WHAT YOU WILL DO:
Copy the records from the line containing "Screen dimensions: 1385x868" through the end, with "Active" swapped for "Archived" and nothing else changed. Leave out the pictures.

-- DATA LINES start --

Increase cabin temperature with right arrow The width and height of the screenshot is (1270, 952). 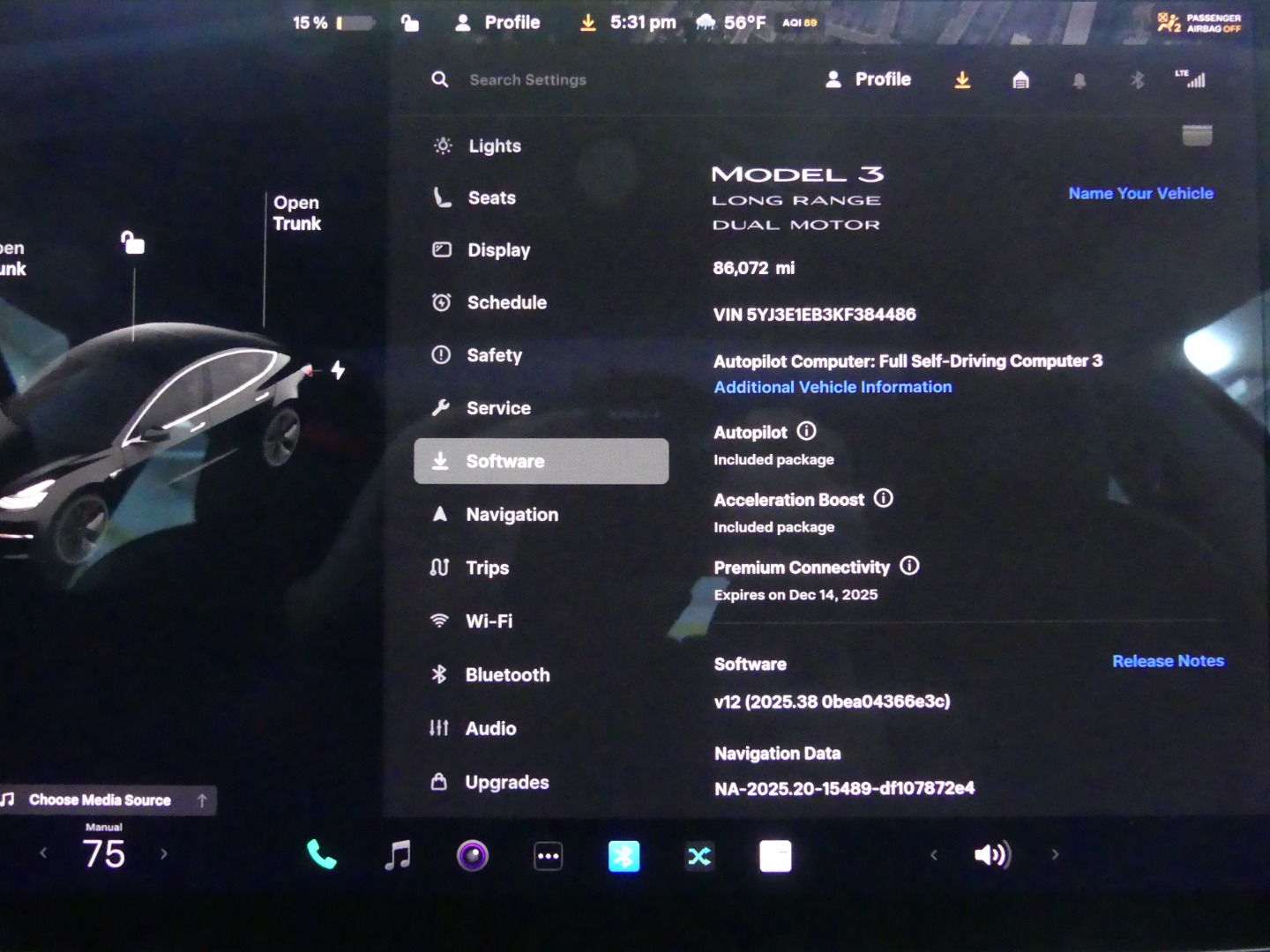click(164, 853)
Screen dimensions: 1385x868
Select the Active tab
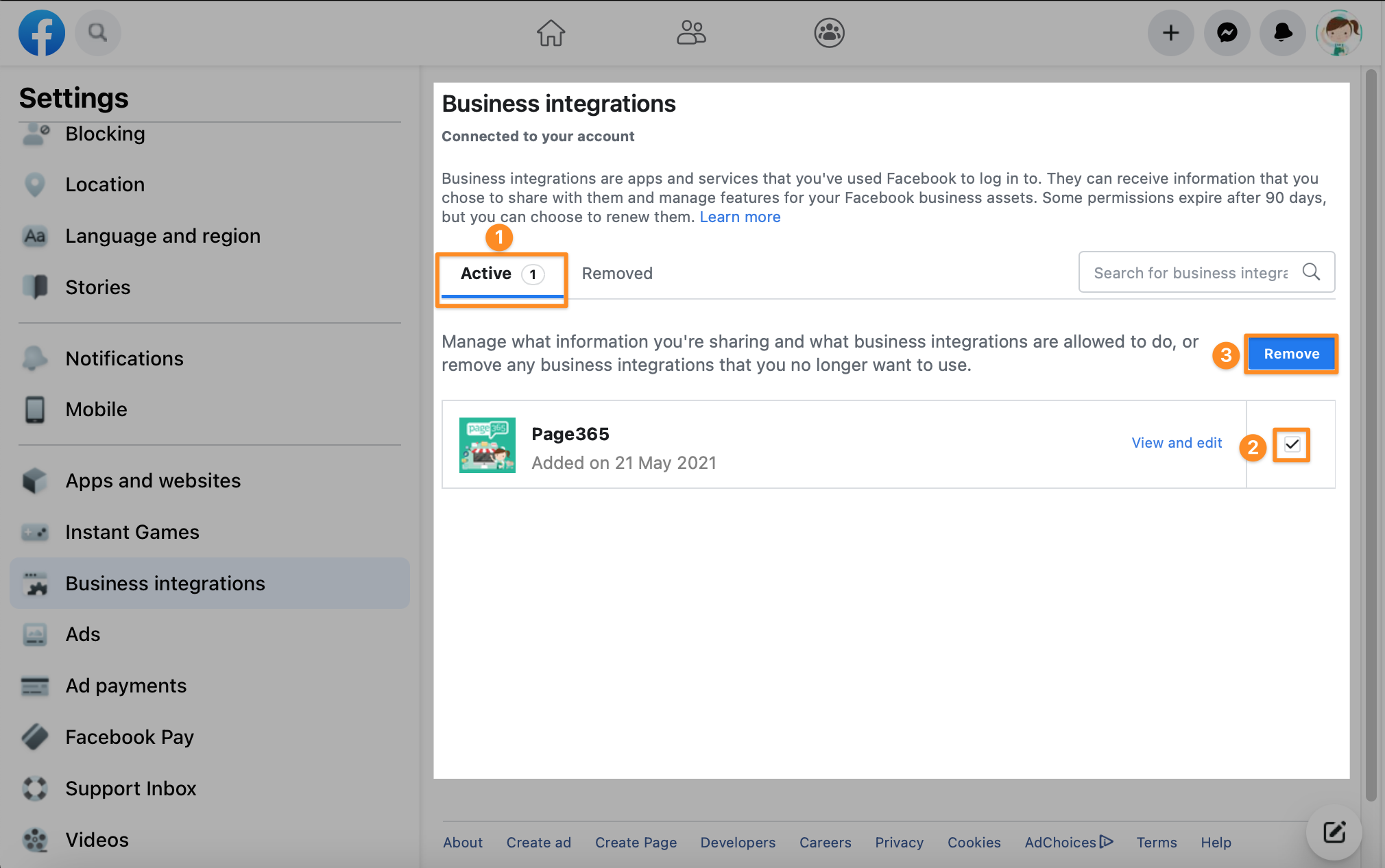502,274
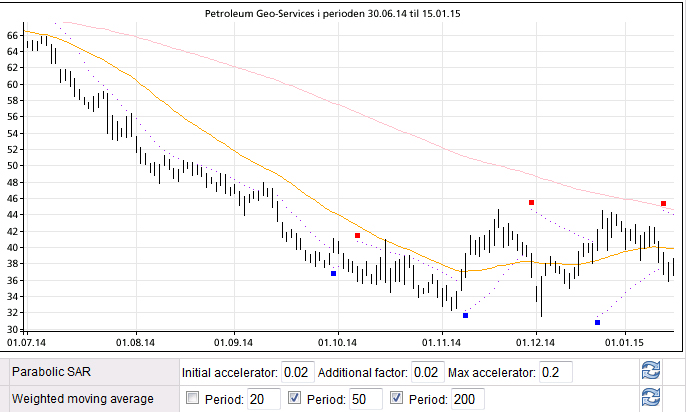Click red SAR marker near 01.12.14
Image resolution: width=687 pixels, height=412 pixels.
click(x=531, y=203)
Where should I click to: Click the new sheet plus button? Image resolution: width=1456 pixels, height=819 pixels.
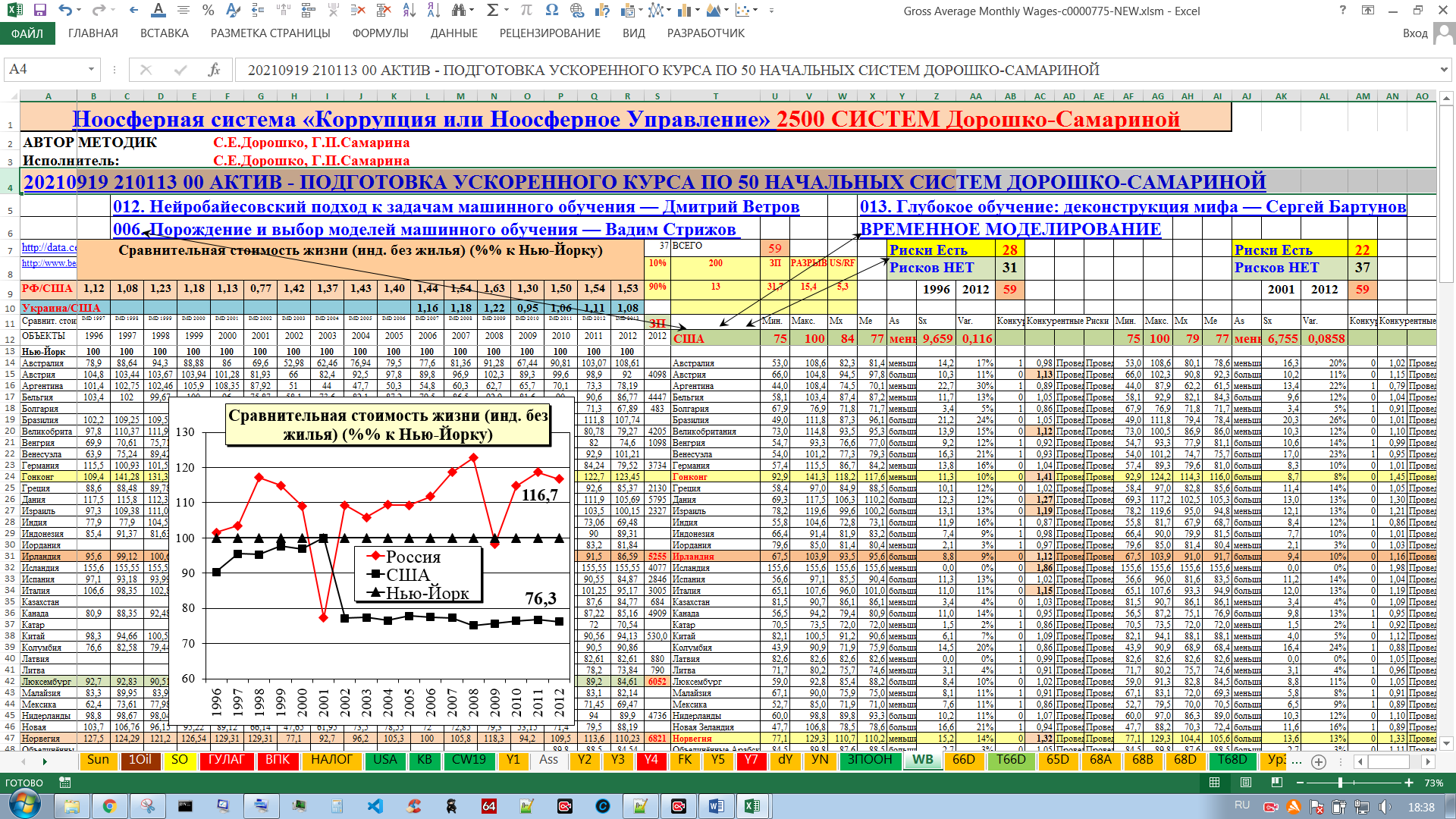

-- DATA LINES end --

EXERCISE SOLUTION:
Screen dimensions: 1385x868
Select the Archived tab
502,274
Click red SAR marker near 01.12.14
Image resolution: width=687 pixels, height=412 pixels.
click(x=531, y=203)
Where should I click to: Click the new sheet plus button? Image resolution: width=1456 pixels, height=819 pixels.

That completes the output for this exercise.